RIOT Wireshark Sniffer - unidentified frame format

Many thanks for answers :slight_smile: Sorry for the attachments, @Oleg - thanks for CloudShark.

I made two tests, first using CC1101 set and second using CC1125 set. Test was very simple CC1101 node and CC1101 sniffer, then CC1125 node and CC1125 sniffer (I wrote the driver basing on CC1101 driver). In both cases results was the same. As a base I use custom board incorporating EFM32WH990F256 processor.

<i><i>Kaspar Schleiser
</i>The cc110x doesn't support 802.15.4 natively, so I wrote the driver to
"pretend" to be 802.15.4 to the upper layers, so we can re-use 6lowpan
and the rest of the network stack.

On L2, this is a hack. Only one byte (as supported by cc110x) is used as
MAC address and any higher level packets are just sent as plain payload.

It's possible to emulate the 802.15.4 frame format, and can probably
done in a way that the code could be re-used with other transceivers as

But as the cc110x cannot be programmed to use 802.15.4's modulation, it
will never be able to communicate with other 802.15.4 transceivers.
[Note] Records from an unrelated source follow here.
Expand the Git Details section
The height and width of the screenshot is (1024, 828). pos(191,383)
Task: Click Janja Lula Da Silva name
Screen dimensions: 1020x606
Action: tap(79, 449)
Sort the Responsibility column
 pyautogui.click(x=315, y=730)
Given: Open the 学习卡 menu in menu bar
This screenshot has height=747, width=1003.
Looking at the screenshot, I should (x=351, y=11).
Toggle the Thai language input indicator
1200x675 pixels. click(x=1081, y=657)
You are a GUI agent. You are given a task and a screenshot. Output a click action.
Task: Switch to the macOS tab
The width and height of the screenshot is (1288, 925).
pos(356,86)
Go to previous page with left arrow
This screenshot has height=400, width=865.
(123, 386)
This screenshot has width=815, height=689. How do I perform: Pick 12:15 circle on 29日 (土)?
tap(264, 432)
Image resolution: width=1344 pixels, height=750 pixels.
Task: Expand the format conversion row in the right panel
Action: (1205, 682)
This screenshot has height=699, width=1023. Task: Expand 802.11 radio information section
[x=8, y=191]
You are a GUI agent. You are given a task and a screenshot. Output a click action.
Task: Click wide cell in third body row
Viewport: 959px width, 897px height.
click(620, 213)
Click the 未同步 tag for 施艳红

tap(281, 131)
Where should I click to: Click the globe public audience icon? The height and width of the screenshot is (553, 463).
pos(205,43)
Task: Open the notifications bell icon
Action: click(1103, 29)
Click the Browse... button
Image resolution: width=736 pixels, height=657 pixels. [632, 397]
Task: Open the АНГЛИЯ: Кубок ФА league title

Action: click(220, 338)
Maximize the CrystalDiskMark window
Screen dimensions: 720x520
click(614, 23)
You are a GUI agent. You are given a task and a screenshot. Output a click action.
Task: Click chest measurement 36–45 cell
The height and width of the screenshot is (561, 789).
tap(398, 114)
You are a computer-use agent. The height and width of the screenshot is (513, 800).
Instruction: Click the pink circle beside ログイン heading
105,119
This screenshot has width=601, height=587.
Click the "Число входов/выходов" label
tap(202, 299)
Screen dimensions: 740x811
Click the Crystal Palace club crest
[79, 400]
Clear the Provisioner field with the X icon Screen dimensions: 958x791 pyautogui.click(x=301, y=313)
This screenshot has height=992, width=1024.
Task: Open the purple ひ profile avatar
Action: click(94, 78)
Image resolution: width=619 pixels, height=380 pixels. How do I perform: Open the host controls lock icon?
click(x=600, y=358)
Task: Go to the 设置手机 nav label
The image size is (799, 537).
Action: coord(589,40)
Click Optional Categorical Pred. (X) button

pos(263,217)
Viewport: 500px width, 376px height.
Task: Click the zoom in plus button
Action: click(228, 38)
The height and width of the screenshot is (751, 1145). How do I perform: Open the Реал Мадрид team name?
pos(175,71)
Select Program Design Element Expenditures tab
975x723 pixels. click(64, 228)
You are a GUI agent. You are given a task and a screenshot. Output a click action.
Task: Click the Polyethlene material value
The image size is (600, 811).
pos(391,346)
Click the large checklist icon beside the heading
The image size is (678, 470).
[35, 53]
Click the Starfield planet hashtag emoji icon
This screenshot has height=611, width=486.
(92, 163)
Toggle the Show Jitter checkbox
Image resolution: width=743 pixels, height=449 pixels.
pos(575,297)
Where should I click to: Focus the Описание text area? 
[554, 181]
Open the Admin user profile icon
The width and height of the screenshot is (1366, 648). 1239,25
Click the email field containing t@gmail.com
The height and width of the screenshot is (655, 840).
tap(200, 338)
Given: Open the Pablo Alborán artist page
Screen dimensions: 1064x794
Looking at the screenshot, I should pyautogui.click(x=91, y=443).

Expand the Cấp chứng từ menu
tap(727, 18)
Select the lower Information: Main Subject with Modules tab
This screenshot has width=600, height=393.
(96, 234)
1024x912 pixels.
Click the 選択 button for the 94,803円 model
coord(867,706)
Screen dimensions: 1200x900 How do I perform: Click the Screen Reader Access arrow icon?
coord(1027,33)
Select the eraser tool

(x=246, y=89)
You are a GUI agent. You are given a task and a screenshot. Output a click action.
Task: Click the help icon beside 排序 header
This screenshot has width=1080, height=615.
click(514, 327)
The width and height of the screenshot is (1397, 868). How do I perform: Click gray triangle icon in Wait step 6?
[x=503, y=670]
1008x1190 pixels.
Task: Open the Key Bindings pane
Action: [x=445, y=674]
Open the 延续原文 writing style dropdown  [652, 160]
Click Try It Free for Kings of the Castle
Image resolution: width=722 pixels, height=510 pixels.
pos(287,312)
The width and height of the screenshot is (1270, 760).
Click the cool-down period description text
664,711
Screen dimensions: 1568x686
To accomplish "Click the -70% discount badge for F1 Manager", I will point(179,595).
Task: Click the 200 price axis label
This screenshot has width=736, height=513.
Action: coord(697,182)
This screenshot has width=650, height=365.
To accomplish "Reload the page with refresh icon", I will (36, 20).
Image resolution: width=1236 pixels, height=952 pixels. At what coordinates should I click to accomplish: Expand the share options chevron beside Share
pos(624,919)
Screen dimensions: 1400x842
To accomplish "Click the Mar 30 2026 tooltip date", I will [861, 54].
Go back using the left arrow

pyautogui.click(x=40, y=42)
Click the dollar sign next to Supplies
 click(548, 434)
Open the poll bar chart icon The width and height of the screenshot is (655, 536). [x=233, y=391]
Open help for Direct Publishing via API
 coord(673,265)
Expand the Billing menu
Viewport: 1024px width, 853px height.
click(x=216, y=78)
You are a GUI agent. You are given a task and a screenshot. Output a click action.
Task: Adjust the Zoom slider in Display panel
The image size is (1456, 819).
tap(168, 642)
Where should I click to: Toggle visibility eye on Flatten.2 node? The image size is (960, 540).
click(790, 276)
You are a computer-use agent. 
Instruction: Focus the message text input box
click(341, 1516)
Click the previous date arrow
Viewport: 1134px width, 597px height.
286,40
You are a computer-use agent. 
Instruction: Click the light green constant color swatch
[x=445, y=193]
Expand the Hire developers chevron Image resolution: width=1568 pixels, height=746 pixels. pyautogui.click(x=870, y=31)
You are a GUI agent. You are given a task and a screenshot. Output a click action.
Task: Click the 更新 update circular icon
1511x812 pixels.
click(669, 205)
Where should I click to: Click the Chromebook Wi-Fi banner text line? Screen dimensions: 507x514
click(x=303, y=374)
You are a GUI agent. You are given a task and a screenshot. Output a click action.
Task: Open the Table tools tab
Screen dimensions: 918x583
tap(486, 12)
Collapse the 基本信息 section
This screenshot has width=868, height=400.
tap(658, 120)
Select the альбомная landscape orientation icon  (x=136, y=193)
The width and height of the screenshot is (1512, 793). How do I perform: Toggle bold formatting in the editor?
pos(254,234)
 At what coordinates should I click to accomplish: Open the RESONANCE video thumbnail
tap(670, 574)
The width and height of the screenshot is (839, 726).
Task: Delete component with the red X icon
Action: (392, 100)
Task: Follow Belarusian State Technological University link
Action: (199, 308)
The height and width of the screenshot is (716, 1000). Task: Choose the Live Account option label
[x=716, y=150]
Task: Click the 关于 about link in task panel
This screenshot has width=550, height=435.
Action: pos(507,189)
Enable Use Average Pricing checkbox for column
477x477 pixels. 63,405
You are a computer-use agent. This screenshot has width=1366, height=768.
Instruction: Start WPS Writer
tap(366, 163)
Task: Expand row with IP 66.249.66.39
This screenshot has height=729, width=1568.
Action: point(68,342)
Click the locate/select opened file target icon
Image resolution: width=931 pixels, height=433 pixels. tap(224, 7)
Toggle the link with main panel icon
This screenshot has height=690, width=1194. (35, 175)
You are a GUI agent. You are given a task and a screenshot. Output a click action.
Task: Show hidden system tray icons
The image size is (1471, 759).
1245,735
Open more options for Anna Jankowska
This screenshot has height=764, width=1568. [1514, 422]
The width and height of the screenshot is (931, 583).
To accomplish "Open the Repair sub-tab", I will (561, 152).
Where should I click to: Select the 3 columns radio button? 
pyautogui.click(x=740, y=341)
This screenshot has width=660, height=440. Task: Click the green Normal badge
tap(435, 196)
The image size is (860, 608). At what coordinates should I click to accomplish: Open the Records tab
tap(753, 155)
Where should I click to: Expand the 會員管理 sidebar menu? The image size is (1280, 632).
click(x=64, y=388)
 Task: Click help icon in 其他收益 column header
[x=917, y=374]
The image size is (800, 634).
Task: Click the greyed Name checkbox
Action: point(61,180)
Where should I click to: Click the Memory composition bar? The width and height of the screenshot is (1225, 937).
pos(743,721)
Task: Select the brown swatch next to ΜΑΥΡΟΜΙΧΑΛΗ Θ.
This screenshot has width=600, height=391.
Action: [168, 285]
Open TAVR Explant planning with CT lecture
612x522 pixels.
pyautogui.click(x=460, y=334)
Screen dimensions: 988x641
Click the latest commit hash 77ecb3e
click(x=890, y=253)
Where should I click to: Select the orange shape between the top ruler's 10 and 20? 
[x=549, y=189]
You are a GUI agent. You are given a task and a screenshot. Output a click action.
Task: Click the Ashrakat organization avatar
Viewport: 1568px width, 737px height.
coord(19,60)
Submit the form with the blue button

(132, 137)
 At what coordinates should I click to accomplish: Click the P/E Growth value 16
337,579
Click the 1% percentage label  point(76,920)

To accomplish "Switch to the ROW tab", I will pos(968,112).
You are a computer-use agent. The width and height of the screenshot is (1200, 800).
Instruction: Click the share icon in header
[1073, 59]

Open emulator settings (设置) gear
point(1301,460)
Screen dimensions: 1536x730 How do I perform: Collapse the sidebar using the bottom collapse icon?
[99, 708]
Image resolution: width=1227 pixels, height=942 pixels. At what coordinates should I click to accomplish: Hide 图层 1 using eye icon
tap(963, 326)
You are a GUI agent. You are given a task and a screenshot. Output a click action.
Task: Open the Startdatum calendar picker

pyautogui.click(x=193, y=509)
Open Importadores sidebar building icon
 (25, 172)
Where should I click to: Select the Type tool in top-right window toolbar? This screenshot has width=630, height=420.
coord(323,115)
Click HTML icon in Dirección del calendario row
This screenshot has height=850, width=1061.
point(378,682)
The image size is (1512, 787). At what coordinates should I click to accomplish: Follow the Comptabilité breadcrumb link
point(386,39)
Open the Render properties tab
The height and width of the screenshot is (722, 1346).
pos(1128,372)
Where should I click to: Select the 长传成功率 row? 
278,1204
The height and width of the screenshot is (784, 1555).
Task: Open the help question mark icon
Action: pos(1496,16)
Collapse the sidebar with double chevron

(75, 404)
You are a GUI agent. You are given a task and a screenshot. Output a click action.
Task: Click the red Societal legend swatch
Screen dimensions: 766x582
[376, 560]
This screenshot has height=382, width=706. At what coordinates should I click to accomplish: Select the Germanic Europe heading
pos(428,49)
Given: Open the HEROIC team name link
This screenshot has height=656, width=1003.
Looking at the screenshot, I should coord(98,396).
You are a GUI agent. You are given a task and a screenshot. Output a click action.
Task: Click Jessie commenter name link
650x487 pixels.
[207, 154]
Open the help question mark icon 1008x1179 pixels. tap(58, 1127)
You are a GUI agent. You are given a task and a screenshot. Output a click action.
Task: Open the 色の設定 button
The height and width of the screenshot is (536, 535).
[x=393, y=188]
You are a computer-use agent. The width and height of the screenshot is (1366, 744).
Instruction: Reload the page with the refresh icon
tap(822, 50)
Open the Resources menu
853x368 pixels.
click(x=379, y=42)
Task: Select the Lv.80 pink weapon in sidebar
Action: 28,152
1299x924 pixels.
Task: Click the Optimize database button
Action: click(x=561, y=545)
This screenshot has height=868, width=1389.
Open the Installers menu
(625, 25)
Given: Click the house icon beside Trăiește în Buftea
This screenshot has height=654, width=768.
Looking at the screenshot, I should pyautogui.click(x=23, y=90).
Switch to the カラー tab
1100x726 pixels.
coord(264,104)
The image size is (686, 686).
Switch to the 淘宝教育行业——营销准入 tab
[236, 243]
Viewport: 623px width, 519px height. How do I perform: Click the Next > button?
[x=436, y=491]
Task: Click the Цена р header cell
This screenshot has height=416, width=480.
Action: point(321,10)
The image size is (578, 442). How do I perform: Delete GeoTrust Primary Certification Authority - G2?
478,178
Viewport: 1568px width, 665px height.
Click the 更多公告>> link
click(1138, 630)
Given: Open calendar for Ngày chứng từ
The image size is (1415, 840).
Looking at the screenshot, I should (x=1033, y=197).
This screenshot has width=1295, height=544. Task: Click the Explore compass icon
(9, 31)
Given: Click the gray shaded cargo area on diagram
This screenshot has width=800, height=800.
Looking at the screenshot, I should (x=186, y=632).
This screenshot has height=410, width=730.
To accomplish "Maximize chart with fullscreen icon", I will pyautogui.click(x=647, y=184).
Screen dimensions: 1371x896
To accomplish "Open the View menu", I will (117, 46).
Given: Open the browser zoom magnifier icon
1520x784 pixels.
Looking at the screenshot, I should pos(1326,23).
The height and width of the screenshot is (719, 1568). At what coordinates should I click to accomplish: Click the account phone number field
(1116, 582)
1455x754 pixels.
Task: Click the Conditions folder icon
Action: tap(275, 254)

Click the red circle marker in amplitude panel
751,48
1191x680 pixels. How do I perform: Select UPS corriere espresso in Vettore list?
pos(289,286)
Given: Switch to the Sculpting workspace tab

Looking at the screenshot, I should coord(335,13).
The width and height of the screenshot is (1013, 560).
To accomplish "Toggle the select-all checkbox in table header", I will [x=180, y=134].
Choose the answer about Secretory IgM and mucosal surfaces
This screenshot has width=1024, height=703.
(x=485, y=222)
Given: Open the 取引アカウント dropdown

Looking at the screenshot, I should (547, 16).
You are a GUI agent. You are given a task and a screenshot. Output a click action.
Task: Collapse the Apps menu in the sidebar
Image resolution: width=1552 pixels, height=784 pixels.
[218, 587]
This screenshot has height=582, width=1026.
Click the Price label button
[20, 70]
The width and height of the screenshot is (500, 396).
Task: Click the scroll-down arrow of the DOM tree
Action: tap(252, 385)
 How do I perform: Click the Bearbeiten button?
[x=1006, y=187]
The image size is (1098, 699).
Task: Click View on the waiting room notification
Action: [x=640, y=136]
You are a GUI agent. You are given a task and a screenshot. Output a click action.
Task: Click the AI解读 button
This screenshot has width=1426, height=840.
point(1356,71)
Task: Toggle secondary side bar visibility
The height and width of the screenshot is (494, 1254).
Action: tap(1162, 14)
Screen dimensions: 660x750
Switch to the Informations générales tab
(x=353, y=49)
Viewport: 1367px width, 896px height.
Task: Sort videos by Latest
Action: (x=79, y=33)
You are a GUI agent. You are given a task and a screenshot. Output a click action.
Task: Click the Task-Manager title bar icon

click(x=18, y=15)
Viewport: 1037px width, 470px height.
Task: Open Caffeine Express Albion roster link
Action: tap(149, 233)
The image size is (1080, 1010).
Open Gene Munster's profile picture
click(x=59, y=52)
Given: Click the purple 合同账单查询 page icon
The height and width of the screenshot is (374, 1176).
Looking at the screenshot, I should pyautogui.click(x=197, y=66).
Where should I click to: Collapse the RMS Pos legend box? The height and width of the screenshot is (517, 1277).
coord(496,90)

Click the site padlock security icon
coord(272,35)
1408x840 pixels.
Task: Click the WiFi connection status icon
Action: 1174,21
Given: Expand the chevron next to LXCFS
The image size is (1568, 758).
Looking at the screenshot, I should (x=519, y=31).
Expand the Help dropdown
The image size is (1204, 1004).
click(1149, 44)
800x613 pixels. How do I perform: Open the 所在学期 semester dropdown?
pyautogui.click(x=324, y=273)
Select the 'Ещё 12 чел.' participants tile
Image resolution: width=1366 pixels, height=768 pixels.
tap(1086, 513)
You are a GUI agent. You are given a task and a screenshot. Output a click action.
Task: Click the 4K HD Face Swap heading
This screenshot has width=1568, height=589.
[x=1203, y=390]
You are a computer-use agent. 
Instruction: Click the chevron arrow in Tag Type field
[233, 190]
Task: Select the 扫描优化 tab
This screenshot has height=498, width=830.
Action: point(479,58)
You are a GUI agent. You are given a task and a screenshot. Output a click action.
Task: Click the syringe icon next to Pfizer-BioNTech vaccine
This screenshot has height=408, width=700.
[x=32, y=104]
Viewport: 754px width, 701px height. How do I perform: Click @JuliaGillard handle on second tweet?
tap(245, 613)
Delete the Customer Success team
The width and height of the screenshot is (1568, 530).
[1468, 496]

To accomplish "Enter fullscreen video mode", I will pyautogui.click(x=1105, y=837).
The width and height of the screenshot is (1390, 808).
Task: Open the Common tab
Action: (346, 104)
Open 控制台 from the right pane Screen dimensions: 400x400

Using the same transceivers for sending and sniffing this shouldn’t happen because emitting transceiver does custom encapsulation and receiver makes inverse operation on the given data. Therefore I assumed that in upper layer the frame should be compatible with 802.15.4. From higher layers we got “gnrc_pktsnip_t packet”, then in “gnrc_netdev2_cc110x.c” frame for transceiver is formed (cc110x_pkt_t). In receive function received frame (cc110x_pkt_t) is altered to “gnrc_pktsnip_t”. Sniffer application registers reading thread as GNRC_NETTYPE_UNDEF and waits for “gnrc_pktsnip_t” packets. After packed arrival it is printed through UART - these data we see in Wireshark (data which are stored in “gnrc_pktsnip_t”.

<i>Martine Lenders
Hi Mateusz,
as Kaspar already pointed out: the cc110x device is not a 802.15.4 device,
but has both different physical and link-layer from 802.15.4. However, our
sniffer script assumes the connected device is 802.15.4 device, so the PCAP
data you are receiving in wireshark are marked as 802.15.4 frames, but they
are not. As such the output is broken.

Packets from/to 6LoWpan layers are sent to “_gnrc_netdev2_thread” through “gnrc_netapi.c” functions. “_gnrc_netdev2_thread” runs “gnrc_netdev2_cc110x.c” functions which make aforementioned modification form “gnrc_pktnip_t” to “cc110x_pkt_t” for CC110x. In Wireshark we see “gnrc_pktsnip_t” content so I still do not see the modification related with CC110x usage.

Why the link layer differs from IEEE 802.15.2? Why this wasn’t implemented just on physical layer?